### AIM OF THE EXERCISE
Could you filter the records below down to the lines that include the word "each"?

### MATERIAL SHOWN
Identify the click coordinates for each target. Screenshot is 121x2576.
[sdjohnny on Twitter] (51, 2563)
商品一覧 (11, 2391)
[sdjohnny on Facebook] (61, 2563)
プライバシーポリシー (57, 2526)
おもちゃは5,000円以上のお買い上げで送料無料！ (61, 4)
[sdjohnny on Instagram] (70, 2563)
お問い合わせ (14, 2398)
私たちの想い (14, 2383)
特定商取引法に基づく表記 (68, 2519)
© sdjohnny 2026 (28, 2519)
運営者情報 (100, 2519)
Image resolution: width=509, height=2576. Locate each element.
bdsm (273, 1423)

* * *

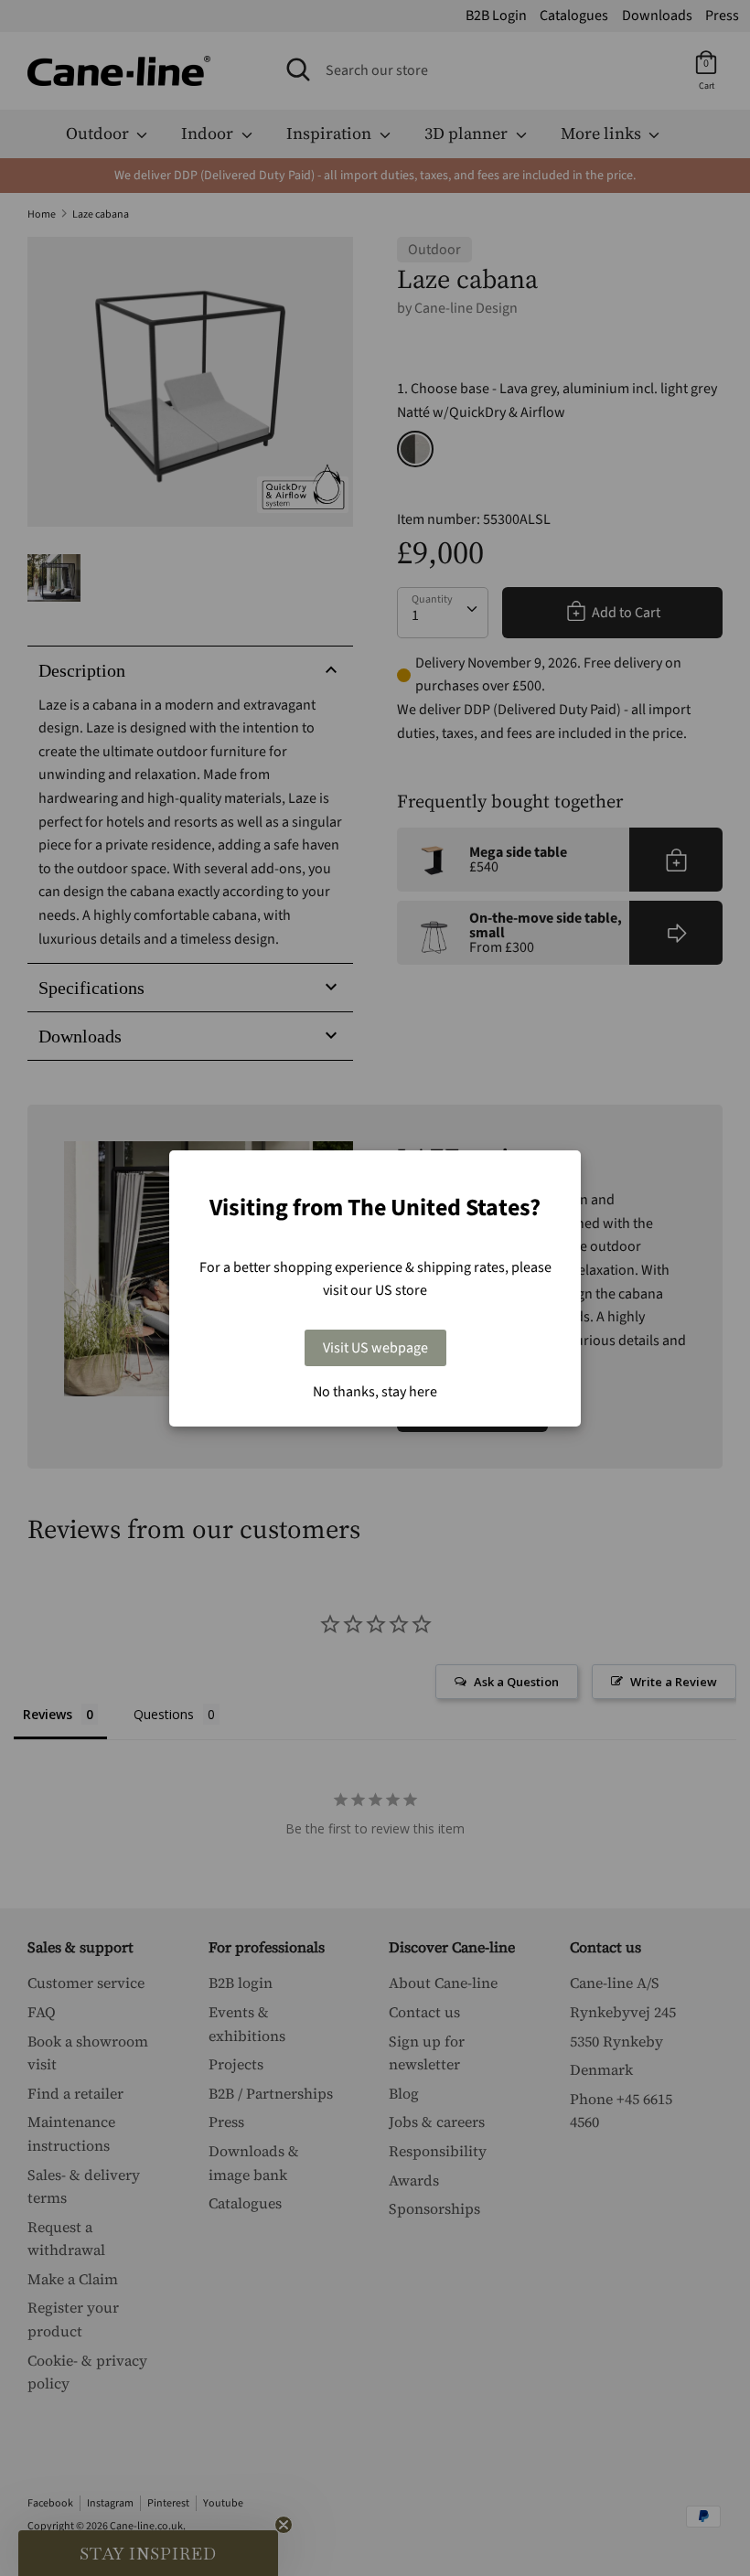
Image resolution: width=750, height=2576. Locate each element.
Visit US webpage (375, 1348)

--

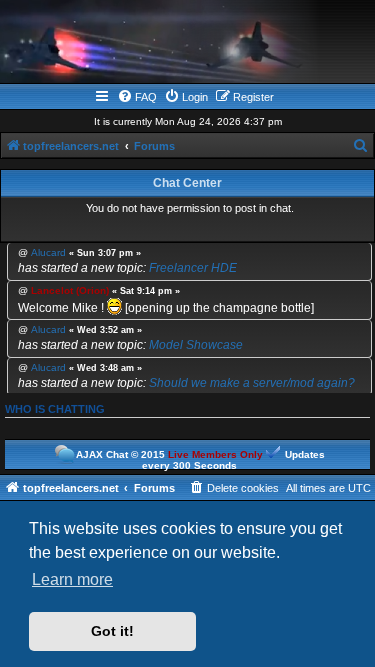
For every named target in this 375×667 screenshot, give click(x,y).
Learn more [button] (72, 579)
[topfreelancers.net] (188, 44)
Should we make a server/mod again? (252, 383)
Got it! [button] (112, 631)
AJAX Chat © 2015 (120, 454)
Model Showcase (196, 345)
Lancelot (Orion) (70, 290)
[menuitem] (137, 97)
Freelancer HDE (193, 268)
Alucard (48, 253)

### WRITTEN RESPONSE
Identify the click coordinates for each target. Screenshot is 121x2576.
Image resolution: width=509, height=2576. Locate each element.
Image resolution: width=750, height=2576. Locate each element.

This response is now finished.